Three partial excavations of the barrow have been carried out, the first by Thomas Bateman in 1856 and the others by Rooke Pennington in 1869 and 1871. Bateman dug into the centre of the mound where he found two disturbed skeletons, one child and one adult, and a perforated bone artefact. South of these he found pieces of worked antler and animal bones and, further south, the remains of a cremation burial accompanied by a decorated pottery food vessel and a burnt flint artefact and the skeleton of another child. These had been inserted amongst the stones close to the surface of the barrow and were considered by Bateman to be secondary burials. In 1869, Pennington re-excavated the centre of the barrow from the south-west and found, deeper in the mound, a large limestone cist or grave containing the bones of a mature adult, a horse bone and another food vessel. In 1871, he dug a trench across the barrow and found, beneath the cist, a pit in the old land surface containing a crouched skeleton whose head was protected by a stone lining and capstone. The pit also contained animal bones and a bone awl. South of the centre he found two inhumation burials, one of which may have been that already found by Bateman and the other accompanied by quartz pebbles. (15).

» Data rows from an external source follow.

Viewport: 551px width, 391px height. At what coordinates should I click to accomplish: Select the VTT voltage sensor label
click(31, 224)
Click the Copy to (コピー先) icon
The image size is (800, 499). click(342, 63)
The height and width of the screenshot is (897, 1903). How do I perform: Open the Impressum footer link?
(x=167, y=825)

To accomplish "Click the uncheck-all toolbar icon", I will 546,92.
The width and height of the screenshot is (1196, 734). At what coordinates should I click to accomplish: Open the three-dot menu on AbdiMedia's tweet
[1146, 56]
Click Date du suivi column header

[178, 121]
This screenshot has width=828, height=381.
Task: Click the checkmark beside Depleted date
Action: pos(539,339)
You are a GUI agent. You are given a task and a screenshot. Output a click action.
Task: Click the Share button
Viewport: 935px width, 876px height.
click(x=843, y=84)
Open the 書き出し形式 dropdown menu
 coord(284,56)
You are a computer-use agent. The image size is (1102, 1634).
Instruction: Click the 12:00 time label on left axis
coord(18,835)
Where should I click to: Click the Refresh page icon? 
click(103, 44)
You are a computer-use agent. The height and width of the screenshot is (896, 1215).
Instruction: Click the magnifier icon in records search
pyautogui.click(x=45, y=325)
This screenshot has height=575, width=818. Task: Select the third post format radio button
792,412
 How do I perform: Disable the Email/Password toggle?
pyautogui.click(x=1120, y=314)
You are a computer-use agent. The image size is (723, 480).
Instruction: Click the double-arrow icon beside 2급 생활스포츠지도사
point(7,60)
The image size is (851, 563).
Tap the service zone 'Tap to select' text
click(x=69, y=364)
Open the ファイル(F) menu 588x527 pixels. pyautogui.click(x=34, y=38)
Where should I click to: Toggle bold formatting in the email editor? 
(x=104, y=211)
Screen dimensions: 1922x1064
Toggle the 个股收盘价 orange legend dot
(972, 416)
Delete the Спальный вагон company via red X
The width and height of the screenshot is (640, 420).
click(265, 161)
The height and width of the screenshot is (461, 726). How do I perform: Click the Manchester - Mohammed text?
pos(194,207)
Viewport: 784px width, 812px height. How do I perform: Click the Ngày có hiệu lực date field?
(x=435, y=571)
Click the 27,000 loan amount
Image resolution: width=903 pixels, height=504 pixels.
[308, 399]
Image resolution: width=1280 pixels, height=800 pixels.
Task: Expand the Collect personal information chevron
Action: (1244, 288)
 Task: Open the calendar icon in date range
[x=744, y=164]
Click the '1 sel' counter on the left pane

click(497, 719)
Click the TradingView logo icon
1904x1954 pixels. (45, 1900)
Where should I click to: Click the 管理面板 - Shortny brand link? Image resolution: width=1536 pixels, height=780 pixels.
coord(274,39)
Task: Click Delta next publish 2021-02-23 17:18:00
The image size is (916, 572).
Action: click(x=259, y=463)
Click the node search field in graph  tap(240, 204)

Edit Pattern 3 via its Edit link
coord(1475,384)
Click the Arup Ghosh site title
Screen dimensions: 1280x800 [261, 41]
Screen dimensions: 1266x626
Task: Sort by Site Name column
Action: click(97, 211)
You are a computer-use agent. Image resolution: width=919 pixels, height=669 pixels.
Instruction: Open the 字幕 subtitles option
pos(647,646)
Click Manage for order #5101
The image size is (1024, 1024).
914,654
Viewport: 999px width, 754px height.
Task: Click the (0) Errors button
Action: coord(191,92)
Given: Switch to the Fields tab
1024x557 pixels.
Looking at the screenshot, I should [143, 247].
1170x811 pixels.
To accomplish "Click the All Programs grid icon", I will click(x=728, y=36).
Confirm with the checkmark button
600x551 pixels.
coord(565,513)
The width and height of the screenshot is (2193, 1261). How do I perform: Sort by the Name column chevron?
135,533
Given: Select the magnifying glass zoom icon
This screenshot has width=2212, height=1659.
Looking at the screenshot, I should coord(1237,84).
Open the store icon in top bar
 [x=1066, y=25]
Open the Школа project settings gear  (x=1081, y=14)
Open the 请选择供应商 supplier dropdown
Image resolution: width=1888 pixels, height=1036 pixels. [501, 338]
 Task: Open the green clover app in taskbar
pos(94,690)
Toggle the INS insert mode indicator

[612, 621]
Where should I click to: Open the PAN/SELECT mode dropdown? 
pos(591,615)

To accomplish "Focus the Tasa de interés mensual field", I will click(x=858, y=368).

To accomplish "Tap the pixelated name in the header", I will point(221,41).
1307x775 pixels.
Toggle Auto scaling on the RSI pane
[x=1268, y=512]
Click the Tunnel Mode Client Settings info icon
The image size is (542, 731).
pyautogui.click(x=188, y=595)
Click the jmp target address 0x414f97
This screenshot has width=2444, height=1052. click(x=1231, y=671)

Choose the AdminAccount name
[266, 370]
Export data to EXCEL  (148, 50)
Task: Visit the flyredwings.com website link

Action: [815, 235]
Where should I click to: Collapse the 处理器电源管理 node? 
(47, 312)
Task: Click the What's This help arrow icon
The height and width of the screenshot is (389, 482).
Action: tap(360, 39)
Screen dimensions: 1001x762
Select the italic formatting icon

Later prehistoric barrow excavated in 1856 by Bateman, and by Rooke Pennington in 1869 and 1871. Bateman found a large cist containing the teeth and bones of an old man, a Food Vessel, and a horse bone. At the centre of the old ground surface was a crouched skeleton of a young adult accompanied by a bone awl, a sherd of pottery and animal bones. Near the centre of the mound a awl and jet bead were found. Pennington found a kerb and disturbed human and animal bones and flint flakes. (16).